Hank, you are on top of it. And ROAR requires the cell to be submitted for approval by 7/1/05. And that is for the 2006 calendar year.


----------



## hankster (Jan 1, 1998)

Oh well, guess they are too late for 2005. Looks like we'll have track OKing their use and other tracks not.... not good


----------



## PizzaDude (Nov 22, 2002)

davidl said:


> Hank, you are on top of it. And ROAR requires the cell to be submitted for approval by 7/1/05. And that is for the 2006 calendar year.


If that's true.
How come there was controverse about the Sanyo 3600's being allowed(or not) at the last worlds?
I mean if it was that clear why we're people asking is they could use them?


----------



## Rich Chang (Sep 25, 2001)

The worlds is an IFMAR event, not a ROAR event. IFMAR has their own rules and procedures and doesn't follow what rules/procedures ROAR has.


----------



## Xpressman (Dec 6, 2001)

Rich Chang said:


> The worlds is an IFMAR event, not a ROAR event. IFMAR has their own rules and procedures and doesn't follow what rules/procedures ROAR has.


Rich,

True to a point. The host block can ask for exceptions that will allow products approved by the host country's sancutioning body. Thus this year the ROAR body list was used. With add ons made by IFMAR for the other allready approved bodies.


----------



## PizzaDude (Nov 22, 2002)

clear now

thanx


----------

====================

[Exercise task 1]: In the forum thread, by what date does ROAR require the cell to be submitted for approval?

====================

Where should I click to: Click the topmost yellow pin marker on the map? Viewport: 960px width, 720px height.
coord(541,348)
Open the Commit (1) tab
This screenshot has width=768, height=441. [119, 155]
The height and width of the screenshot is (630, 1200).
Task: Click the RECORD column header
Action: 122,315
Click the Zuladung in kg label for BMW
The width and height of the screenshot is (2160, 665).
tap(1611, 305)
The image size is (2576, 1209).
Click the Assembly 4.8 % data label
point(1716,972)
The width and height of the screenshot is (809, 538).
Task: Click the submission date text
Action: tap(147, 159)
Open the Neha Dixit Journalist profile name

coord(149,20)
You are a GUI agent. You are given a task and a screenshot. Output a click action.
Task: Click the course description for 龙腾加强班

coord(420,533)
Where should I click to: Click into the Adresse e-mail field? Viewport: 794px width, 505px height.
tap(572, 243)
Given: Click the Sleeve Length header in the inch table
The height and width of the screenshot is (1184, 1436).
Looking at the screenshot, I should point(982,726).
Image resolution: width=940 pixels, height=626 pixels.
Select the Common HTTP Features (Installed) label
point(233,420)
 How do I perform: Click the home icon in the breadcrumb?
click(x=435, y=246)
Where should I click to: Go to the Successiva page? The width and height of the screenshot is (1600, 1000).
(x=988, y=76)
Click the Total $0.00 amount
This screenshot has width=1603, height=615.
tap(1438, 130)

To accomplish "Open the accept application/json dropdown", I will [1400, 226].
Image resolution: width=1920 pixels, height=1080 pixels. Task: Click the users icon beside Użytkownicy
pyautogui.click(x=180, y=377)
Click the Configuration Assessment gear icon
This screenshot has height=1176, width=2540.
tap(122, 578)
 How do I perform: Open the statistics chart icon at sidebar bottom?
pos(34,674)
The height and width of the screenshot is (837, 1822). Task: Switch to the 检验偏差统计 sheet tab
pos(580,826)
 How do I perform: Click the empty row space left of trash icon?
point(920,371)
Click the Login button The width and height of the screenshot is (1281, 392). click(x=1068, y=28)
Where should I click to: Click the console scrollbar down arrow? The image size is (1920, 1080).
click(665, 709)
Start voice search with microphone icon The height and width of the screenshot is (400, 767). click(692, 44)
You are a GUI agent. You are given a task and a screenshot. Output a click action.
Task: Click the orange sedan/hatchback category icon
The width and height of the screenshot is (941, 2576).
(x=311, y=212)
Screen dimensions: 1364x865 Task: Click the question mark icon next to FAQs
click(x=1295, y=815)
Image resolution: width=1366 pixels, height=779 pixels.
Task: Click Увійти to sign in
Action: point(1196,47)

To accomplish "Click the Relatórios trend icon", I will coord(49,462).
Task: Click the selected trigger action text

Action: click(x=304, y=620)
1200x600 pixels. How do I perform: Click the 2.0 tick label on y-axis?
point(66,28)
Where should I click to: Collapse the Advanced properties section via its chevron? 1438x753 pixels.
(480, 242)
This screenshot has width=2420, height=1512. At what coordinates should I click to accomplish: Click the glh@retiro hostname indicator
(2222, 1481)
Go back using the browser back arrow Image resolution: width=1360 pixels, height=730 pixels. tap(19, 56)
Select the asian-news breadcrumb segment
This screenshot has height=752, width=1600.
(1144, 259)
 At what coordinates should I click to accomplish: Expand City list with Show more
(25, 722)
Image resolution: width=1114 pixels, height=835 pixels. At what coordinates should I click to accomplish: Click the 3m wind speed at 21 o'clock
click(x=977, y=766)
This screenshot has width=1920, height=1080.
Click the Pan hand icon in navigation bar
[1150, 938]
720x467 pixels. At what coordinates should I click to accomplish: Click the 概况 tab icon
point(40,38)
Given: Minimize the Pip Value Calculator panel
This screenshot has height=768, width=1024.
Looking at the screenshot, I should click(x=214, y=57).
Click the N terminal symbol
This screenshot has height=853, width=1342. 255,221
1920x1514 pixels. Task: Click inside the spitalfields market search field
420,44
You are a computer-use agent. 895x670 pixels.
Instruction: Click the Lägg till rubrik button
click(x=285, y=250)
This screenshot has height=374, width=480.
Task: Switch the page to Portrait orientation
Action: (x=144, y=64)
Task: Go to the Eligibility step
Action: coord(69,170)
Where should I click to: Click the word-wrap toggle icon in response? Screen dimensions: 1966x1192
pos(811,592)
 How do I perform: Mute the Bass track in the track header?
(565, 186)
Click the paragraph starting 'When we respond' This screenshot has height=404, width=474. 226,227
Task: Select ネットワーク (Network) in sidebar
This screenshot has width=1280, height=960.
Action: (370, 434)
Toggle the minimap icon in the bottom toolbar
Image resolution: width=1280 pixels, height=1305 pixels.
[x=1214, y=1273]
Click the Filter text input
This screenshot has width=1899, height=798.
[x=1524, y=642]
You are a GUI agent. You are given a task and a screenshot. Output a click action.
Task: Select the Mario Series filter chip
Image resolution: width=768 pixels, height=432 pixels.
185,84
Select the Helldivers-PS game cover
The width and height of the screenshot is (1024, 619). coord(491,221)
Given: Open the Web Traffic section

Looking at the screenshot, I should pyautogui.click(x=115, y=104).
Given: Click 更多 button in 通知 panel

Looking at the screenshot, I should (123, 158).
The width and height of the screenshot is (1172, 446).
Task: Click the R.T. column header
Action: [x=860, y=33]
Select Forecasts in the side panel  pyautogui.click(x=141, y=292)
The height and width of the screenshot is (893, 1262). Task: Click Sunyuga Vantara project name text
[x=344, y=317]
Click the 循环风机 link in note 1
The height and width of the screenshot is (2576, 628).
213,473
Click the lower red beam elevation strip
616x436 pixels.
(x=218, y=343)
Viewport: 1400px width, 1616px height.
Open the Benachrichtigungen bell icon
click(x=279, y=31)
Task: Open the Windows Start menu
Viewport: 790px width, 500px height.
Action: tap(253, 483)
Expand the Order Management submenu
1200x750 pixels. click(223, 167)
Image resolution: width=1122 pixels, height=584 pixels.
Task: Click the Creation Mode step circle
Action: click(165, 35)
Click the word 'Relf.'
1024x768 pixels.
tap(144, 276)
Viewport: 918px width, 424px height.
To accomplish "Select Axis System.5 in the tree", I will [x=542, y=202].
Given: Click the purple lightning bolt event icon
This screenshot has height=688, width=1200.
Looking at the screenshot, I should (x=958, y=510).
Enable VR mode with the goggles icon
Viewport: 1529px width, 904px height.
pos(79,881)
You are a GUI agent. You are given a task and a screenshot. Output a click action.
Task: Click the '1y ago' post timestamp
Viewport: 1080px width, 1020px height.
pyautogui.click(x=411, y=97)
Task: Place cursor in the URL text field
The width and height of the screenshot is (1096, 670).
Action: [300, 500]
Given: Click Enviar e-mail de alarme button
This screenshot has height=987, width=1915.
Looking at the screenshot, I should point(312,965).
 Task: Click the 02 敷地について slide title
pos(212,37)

====================

[Exercise task 2]: Retype the rows from the line with "This screenshot has width=1920, height=1080." to the line with "This screenshot has height=853, width=1342.".

[Correct output 1]: By 7/1/05.

[Correct output 2]:
This screenshot has width=1920, height=1080.
Click the Pan hand icon in navigation bar
[1150, 938]
720x467 pixels. At what coordinates should I click to accomplish: Click the 概况 tab icon
point(40,38)
Given: Minimize the Pip Value Calculator panel
This screenshot has height=768, width=1024.
Looking at the screenshot, I should click(x=214, y=57).
Click the N terminal symbol
This screenshot has height=853, width=1342. 255,221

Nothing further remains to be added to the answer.